→ WHAT IS REQUIRED
Please express the records from the line with "Screen dimensions: 1324x2576" through the end of the records as a two-column CSV with the headers record_text and answer, one row per record. Put each record's text and its answer in their own quoted fields, with line breaks replaced by spaces.

Records of finding words and elements
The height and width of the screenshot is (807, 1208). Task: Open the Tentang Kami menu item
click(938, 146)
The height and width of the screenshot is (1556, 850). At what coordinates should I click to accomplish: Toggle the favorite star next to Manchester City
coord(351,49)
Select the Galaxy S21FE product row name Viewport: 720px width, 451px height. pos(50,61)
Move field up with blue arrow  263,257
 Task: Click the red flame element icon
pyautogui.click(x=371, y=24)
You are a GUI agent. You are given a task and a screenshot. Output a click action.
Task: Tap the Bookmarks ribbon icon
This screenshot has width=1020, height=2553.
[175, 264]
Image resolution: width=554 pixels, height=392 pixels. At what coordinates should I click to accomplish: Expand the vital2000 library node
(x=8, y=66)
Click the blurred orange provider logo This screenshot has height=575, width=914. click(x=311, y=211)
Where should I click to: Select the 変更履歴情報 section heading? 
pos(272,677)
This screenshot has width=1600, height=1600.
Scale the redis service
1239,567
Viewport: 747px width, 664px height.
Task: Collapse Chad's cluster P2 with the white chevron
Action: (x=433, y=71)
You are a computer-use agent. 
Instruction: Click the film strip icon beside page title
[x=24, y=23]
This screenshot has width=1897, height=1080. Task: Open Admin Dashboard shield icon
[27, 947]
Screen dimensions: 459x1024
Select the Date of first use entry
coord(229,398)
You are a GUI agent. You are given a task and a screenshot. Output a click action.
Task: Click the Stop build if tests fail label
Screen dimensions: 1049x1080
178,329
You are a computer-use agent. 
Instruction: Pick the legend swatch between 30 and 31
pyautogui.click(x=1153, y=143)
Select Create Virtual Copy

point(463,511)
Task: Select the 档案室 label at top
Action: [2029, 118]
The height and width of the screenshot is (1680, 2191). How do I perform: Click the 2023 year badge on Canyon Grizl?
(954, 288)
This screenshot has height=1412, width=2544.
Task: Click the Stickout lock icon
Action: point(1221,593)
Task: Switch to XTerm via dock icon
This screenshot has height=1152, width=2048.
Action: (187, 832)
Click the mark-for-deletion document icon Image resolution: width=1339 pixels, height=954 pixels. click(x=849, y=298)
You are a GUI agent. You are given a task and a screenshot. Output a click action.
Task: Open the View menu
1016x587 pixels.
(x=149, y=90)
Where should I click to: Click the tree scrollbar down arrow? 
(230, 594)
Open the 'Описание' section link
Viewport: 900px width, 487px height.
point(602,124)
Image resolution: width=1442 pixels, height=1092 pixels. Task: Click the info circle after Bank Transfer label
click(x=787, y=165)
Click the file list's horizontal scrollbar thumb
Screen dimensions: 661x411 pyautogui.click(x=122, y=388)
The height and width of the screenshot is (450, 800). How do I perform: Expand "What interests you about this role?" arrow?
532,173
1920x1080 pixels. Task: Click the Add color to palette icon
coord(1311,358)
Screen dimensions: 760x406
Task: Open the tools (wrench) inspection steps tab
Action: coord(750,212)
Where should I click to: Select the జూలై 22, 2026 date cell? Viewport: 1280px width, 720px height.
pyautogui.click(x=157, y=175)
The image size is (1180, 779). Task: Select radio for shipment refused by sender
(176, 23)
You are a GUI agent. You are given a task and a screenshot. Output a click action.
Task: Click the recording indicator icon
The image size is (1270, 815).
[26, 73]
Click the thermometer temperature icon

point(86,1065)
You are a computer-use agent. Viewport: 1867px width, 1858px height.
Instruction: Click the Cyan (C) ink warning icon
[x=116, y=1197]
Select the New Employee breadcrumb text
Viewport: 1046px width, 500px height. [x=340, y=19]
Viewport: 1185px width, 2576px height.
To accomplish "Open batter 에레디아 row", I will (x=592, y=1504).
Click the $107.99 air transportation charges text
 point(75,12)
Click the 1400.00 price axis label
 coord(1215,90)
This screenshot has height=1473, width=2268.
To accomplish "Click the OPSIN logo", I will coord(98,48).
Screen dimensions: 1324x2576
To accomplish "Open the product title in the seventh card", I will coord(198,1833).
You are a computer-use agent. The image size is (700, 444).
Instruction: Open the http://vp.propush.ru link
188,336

→ OUTPUT FOR THIS TASK
record_text,answer
"Screen dimensions: 1324x2576 To accomplish ""Open the product title in the seventh card"",","I will coord(198,1833)."
"You are a computer-use agent. The image size is (700, 444). Instruction: Open the http://vp.propush.ru link","188,336"